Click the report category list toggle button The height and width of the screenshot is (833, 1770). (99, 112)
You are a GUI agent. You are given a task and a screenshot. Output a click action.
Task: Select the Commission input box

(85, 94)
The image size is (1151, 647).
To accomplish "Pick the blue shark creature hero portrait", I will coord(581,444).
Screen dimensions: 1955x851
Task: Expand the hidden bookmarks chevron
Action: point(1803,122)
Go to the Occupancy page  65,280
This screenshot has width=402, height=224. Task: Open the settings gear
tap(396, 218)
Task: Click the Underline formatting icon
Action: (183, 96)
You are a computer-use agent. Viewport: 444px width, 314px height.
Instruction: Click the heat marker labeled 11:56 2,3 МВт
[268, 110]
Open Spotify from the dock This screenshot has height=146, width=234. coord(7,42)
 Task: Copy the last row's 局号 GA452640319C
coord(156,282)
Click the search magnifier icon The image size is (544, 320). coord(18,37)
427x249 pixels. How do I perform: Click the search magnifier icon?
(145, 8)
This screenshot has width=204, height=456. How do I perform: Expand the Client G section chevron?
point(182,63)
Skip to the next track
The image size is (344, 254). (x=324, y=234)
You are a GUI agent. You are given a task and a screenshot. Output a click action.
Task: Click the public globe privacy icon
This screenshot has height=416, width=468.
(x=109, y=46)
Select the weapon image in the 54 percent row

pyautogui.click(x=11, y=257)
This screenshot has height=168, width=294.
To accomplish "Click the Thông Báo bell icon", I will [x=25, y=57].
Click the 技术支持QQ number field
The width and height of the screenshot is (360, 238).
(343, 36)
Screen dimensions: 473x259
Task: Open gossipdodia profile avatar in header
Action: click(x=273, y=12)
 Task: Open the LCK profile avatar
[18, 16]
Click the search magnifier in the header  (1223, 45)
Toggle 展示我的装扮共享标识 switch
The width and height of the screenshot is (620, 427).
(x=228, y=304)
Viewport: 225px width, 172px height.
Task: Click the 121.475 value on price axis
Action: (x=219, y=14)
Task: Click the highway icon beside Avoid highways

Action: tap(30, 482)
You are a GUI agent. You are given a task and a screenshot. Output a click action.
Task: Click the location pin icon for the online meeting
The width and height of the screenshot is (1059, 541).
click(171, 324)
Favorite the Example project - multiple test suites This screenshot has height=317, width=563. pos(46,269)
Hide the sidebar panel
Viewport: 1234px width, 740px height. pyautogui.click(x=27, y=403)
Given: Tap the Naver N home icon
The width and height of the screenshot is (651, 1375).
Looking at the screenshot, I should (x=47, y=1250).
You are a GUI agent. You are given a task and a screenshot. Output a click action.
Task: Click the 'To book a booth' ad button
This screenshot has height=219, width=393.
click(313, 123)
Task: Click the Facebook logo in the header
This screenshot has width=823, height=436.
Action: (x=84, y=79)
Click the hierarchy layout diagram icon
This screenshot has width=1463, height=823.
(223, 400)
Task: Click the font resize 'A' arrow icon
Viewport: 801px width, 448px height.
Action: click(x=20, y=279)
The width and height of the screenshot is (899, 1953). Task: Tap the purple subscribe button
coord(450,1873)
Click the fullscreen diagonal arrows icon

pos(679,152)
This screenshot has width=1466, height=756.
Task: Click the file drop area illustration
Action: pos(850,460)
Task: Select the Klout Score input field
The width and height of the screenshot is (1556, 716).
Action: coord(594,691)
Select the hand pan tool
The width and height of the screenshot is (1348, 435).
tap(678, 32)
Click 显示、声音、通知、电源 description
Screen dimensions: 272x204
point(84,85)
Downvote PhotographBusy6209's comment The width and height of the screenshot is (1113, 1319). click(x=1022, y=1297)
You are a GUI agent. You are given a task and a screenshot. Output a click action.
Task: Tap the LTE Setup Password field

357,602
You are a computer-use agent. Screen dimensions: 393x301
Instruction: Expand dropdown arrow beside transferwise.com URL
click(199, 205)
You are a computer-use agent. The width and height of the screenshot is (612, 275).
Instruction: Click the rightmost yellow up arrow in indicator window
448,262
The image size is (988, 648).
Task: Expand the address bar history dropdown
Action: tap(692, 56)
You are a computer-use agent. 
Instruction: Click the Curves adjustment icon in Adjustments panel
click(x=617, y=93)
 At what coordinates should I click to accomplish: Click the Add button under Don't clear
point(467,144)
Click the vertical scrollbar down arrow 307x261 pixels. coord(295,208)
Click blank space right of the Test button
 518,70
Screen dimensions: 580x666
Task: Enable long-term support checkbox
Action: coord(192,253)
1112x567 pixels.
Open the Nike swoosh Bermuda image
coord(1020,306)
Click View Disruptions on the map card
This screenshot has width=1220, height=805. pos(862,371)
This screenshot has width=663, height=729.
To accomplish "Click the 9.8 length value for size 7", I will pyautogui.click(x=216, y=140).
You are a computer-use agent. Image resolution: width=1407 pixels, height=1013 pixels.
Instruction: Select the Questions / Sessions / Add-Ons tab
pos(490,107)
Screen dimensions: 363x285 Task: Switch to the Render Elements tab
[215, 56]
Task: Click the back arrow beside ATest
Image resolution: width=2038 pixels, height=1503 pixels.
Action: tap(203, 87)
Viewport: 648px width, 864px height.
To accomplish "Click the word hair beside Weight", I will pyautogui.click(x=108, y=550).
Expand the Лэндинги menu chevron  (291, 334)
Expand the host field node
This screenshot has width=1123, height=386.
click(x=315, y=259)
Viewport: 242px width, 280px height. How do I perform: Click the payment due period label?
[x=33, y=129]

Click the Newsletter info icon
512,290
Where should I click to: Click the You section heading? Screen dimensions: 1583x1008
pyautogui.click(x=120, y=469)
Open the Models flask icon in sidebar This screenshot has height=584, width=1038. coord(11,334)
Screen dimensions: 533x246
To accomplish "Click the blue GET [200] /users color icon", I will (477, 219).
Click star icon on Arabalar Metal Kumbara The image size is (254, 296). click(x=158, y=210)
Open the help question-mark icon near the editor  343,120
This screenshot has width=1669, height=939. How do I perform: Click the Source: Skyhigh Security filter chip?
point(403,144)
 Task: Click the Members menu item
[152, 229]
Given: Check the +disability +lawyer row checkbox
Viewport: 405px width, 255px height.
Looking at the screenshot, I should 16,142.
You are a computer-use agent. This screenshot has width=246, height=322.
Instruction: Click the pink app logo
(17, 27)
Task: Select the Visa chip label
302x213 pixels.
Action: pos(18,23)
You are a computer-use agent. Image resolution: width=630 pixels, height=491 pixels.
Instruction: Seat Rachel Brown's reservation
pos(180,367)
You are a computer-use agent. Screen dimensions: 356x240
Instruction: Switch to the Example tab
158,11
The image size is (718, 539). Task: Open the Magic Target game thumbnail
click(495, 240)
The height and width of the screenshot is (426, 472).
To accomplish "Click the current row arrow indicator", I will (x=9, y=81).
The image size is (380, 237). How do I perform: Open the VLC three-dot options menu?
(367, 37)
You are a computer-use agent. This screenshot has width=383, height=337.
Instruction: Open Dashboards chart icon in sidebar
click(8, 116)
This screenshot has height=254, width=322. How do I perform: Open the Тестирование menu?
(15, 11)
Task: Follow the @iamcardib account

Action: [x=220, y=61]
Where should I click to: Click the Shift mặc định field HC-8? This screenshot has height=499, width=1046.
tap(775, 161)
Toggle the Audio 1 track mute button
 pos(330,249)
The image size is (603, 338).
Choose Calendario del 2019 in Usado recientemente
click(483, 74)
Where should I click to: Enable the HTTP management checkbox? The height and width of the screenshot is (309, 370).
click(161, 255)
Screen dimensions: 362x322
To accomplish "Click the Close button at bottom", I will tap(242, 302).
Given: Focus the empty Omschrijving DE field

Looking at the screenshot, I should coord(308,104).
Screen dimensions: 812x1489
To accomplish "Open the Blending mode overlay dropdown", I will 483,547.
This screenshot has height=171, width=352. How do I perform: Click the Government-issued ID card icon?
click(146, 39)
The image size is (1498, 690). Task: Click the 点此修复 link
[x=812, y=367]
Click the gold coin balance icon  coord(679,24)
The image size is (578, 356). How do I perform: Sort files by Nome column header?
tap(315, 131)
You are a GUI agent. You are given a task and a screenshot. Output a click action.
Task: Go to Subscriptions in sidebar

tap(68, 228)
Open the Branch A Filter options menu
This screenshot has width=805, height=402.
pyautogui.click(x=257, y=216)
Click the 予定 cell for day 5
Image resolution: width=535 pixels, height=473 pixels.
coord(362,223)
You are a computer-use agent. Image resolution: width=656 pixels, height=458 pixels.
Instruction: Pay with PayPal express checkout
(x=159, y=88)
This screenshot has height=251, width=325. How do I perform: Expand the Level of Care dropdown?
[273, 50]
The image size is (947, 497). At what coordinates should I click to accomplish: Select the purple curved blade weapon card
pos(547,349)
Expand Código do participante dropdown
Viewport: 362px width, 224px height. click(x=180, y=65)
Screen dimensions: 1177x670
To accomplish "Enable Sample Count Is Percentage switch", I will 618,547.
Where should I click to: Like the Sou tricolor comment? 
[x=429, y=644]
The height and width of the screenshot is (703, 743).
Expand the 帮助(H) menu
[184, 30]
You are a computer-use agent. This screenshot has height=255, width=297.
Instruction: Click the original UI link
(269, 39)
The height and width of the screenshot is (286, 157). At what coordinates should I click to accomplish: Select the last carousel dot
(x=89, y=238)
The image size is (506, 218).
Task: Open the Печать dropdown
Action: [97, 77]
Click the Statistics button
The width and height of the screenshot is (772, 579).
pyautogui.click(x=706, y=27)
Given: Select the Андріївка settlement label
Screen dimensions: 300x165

WHAT YOU HAVE TO DO: Arrange the records above as a Markdown table with the columns Row and Line, numbering each line and skipping blank ones. Begin at the line that contains "Hide the sidebar panel" and stop after the line that contains "click(x=617, y=93)".

ANSWER TO THIS TASK:
| Row | Line |
|---|---|
| 1 | Hide the sidebar panel |
| 2 | Viewport: 1234px width, 740px height. pyautogui.click(x=27, y=403) |
| 3 | Given: Tap the Naver N home icon |
| 4 | The width and height of the screenshot is (651, 1375). |
| 5 | Looking at the screenshot, I should (x=47, y=1250). |
| 6 | You are a GUI agent. You are given a task and a screenshot. Output a click action. |
| 7 | Task: Click the 'To book a booth' ad button |
| 8 | This screenshot has height=219, width=393. |
| 9 | click(313, 123) |
| 10 | Task: Click the Facebook logo in the header |
| 11 | This screenshot has width=823, height=436. |
| 12 | Action: (x=84, y=79) |
| 13 | Click the hierarchy layout diagram icon |
| 14 | This screenshot has width=1463, height=823. |
| 15 | (223, 400) |
| 16 | Task: Click the font resize 'A' arrow icon |
| 17 | Viewport: 801px width, 448px height. |
| 18 | Action: click(x=20, y=279) |
| 19 | The width and height of the screenshot is (899, 1953). Task: Tap the purple subscribe button |
| 20 | coord(450,1873) |
| 21 | Click the fullscreen diagonal arrows icon |
| 22 | pos(679,152) |
| 23 | This screenshot has width=1466, height=756. |
| 24 | Task: Click the file drop area illustration |
| 25 | Action: pos(850,460) |
| 26 | Task: Select the Klout Score input field |
| 27 | The width and height of the screenshot is (1556, 716). |
| 28 | Action: coord(594,691) |
| 29 | Select the hand pan tool |
| 30 | The width and height of the screenshot is (1348, 435). |
| 31 | tap(678, 32) |
| 32 | Click 显示、声音、通知、电源 description |
| 33 | Screen dimensions: 272x204 |
| 34 | point(84,85) |
| 35 | Downvote PhotographBusy6209's comment The width and height of the screenshot is (1113, 1319). click(x=1022, y=1297) |
| 36 | You are a GUI agent. You are given a task and a screenshot. Output a click action. |
| 37 | Task: Tap the LTE Setup Password field |
| 38 | 357,602 |
| 39 | You are a computer-use agent. Screen dimensions: 393x301 |
| 40 | Instruction: Expand dropdown arrow beside transferwise.com URL |
| 41 | click(199, 205) |
| 42 | You are a computer-use agent. The width and height of the screenshot is (612, 275). |
| 43 | Instruction: Click the rightmost yellow up arrow in indicator window |
| 44 | 448,262 |
| 45 | The image size is (988, 648). |
| 46 | Task: Expand the address bar history dropdown |
| 47 | Action: tap(692, 56) |
| 48 | You are a computer-use agent.  |
| 49 | Instruction: Click the Curves adjustment icon in Adjustments panel |
| 50 | click(x=617, y=93) |